Table of Contents
OTP(One-Time Password) Definition
An OTP automatically generate number or alphabetic character string with which a user authenticates himself for a single session.
The one-time password can be generated dynamically or taken from a previously created list of static one-time passwords.
It is especially true when the user is responsible for creating the password. These are usually weak.
One-Time passwords used as a replacement for authentication or as an add-on to add another security layer to the construct.
What is the Procedure for generating a One-Time Password?
To log in with an OTP, the user and the system must know the valid and used password.
- They are two methods to achieve this: creating password lists and dynamic password generation.
- The password lists contain several passwords on the user and system side. These can freely select or use in a specific order.
- If a password used, both sides delete it from their lists. If all passwords have already applied, Then have to create a new list.
- An example of this type of one-time password is the TAN list for online banking. If a password list is lost, an unauthorize person can have valid passwords.
What are the Different Generations in OTP?
Dynamic generation is possible in three ways:
Time-Controlled generation
- With this generation, an OTP generator and the server generate time-synchronized passwords using the same algorithm.
- The passwords are valid for a certain period and known for both sides.
Event-Driven generation
- It generates the password, for example, by an action such as pressing a button on the OTP generator.
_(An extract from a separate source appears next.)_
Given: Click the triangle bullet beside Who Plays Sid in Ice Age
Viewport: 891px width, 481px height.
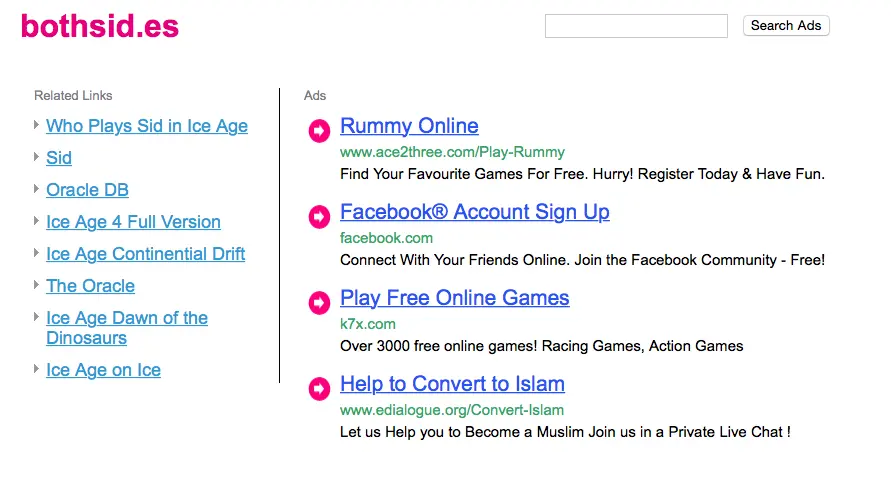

- The new password arises from a calculation of the previously valid password, and therefore, it checks by the server.
Server generation
- When the server generation provides the client with a value from which the one-time password can generate using a specific algorithm.
- And also, The server knows the specified value and the algorithm and can check the generated password.
What is the OTP token?
- OTP tokens are small hardware devices for generating one-time passwords. The generators usually equip with a one-line display.
- And also, They are known password generators and can take the form of a bank card or a small box.
- Depending on the method of OTP generation, they generate a new password at specific intervals or after pressing a key and show it on display.